- **Task statement**
Restate the following entries exactly, including every line.

(Stored data entries)
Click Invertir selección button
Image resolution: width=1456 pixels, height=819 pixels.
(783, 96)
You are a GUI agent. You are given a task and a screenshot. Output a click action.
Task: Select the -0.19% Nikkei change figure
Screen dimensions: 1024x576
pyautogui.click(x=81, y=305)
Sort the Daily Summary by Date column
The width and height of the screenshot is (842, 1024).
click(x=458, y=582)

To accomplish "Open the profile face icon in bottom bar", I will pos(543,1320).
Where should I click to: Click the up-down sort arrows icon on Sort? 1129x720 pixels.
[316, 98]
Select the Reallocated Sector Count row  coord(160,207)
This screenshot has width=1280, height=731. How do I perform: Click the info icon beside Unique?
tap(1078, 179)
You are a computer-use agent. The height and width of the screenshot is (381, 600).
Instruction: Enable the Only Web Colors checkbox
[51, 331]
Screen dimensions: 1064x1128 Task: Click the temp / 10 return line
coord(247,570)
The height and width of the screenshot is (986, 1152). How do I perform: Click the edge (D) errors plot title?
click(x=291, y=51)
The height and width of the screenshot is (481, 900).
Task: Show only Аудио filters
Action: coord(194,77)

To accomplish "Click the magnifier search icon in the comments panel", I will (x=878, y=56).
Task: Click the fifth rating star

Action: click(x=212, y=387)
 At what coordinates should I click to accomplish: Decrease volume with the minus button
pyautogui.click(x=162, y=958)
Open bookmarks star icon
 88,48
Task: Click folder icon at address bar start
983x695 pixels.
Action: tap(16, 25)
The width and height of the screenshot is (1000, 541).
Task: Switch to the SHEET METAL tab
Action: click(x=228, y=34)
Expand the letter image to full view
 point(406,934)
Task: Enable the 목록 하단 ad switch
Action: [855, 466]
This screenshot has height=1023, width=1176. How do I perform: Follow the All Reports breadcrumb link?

- **Answer for this exercise**
Click Invertir selección button
Image resolution: width=1456 pixels, height=819 pixels.
(783, 96)
You are a GUI agent. You are given a task and a screenshot. Output a click action.
Task: Select the -0.19% Nikkei change figure
Screen dimensions: 1024x576
pyautogui.click(x=81, y=305)
Sort the Daily Summary by Date column
The width and height of the screenshot is (842, 1024).
click(x=458, y=582)

To accomplish "Open the profile face icon in bottom bar", I will pos(543,1320).
Where should I click to: Click the up-down sort arrows icon on Sort? 1129x720 pixels.
[316, 98]
Select the Reallocated Sector Count row  coord(160,207)
This screenshot has width=1280, height=731. How do I perform: Click the info icon beside Unique?
tap(1078, 179)
You are a computer-use agent. The height and width of the screenshot is (381, 600).
Instruction: Enable the Only Web Colors checkbox
[51, 331]
Screen dimensions: 1064x1128 Task: Click the temp / 10 return line
coord(247,570)
The height and width of the screenshot is (986, 1152). How do I perform: Click the edge (D) errors plot title?
click(x=291, y=51)
The height and width of the screenshot is (481, 900).
Task: Show only Аудио filters
Action: coord(194,77)

To accomplish "Click the magnifier search icon in the comments panel", I will (x=878, y=56).
Task: Click the fifth rating star

Action: click(x=212, y=387)
 At what coordinates should I click to accomplish: Decrease volume with the minus button
pyautogui.click(x=162, y=958)
Open bookmarks star icon
 88,48
Task: Click folder icon at address bar start
983x695 pixels.
Action: tap(16, 25)
The width and height of the screenshot is (1000, 541).
Task: Switch to the SHEET METAL tab
Action: click(x=228, y=34)
Expand the letter image to full view
 point(406,934)
Task: Enable the 목록 하단 ad switch
Action: [855, 466]
This screenshot has height=1023, width=1176. How do I perform: Follow the All Reports breadcrumb link?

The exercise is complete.